▶ _Exercise requirements_
Swap "Videoclip" for "Video" throughout the rows below and leave everything else as it is.

+ + + + +

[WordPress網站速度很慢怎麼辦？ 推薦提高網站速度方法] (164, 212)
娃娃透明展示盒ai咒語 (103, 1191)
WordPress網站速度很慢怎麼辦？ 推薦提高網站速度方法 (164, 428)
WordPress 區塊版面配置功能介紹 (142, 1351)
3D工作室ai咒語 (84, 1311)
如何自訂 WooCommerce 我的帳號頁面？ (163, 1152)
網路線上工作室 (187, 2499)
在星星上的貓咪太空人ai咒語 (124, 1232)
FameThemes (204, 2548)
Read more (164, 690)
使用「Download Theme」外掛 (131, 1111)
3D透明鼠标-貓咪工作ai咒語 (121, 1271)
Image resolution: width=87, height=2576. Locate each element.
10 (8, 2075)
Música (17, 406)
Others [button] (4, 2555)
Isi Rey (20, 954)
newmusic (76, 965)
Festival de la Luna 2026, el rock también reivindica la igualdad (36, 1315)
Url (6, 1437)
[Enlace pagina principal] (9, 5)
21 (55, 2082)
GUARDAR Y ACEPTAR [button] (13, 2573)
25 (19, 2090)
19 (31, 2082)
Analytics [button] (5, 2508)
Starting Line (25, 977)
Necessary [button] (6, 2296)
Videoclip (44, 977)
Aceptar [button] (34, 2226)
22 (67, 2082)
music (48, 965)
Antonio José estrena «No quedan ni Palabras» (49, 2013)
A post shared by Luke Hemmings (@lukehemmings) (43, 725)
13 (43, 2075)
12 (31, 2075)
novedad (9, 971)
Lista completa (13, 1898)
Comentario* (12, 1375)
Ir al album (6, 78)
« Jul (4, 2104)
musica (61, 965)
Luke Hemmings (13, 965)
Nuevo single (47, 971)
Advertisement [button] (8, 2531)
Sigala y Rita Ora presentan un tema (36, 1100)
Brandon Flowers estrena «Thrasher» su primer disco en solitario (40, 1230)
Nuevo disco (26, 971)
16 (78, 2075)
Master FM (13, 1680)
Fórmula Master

+ + + + +

▶ _Right answer_
[WordPress網站速度很慢怎麼辦？ 推薦提高網站速度方法] (164, 212)
娃娃透明展示盒ai咒語 (103, 1191)
WordPress網站速度很慢怎麼辦？ 推薦提高網站速度方法 (164, 428)
WordPress 區塊版面配置功能介紹 (142, 1351)
3D工作室ai咒語 (84, 1311)
如何自訂 WooCommerce 我的帳號頁面？ (163, 1152)
網路線上工作室 (187, 2499)
在星星上的貓咪太空人ai咒語 (124, 1232)
FameThemes (204, 2548)
Read more (164, 690)
使用「Download Theme」外掛 (131, 1111)
3D透明鼠标-貓咪工作ai咒語 (121, 1271)
Image resolution: width=87, height=2576. Locate each element.
10 (8, 2075)
Música (17, 406)
Others [button] (4, 2555)
Isi Rey (20, 954)
newmusic (76, 965)
Festival de la Luna 2026, el rock también reivindica la igualdad (36, 1315)
Url (6, 1437)
[Enlace pagina principal] (9, 5)
21 (55, 2082)
GUARDAR Y ACEPTAR [button] (13, 2573)
25 (19, 2090)
19 (31, 2082)
Analytics [button] (5, 2508)
Starting Line (25, 977)
Necessary [button] (6, 2296)
Video (44, 977)
Aceptar [button] (34, 2226)
22 (67, 2082)
music (48, 965)
Antonio José estrena «No quedan ni Palabras» (49, 2013)
A post shared by Luke Hemmings (@lukehemmings) (43, 725)
13 (43, 2075)
12 (31, 2075)
novedad (9, 971)
Lista completa (13, 1898)
Comentario* (12, 1375)
Ir al album (6, 78)
« Jul (4, 2104)
musica (61, 965)
Luke Hemmings (13, 965)
Nuevo single (47, 971)
Advertisement [button] (8, 2531)
Sigala y Rita Ora presentan un tema (36, 1100)
Brandon Flowers estrena «Thrasher» su primer disco en solitario (40, 1230)
Nuevo disco (26, 971)
16 (78, 2075)
Master FM (13, 1680)
Fórmula Master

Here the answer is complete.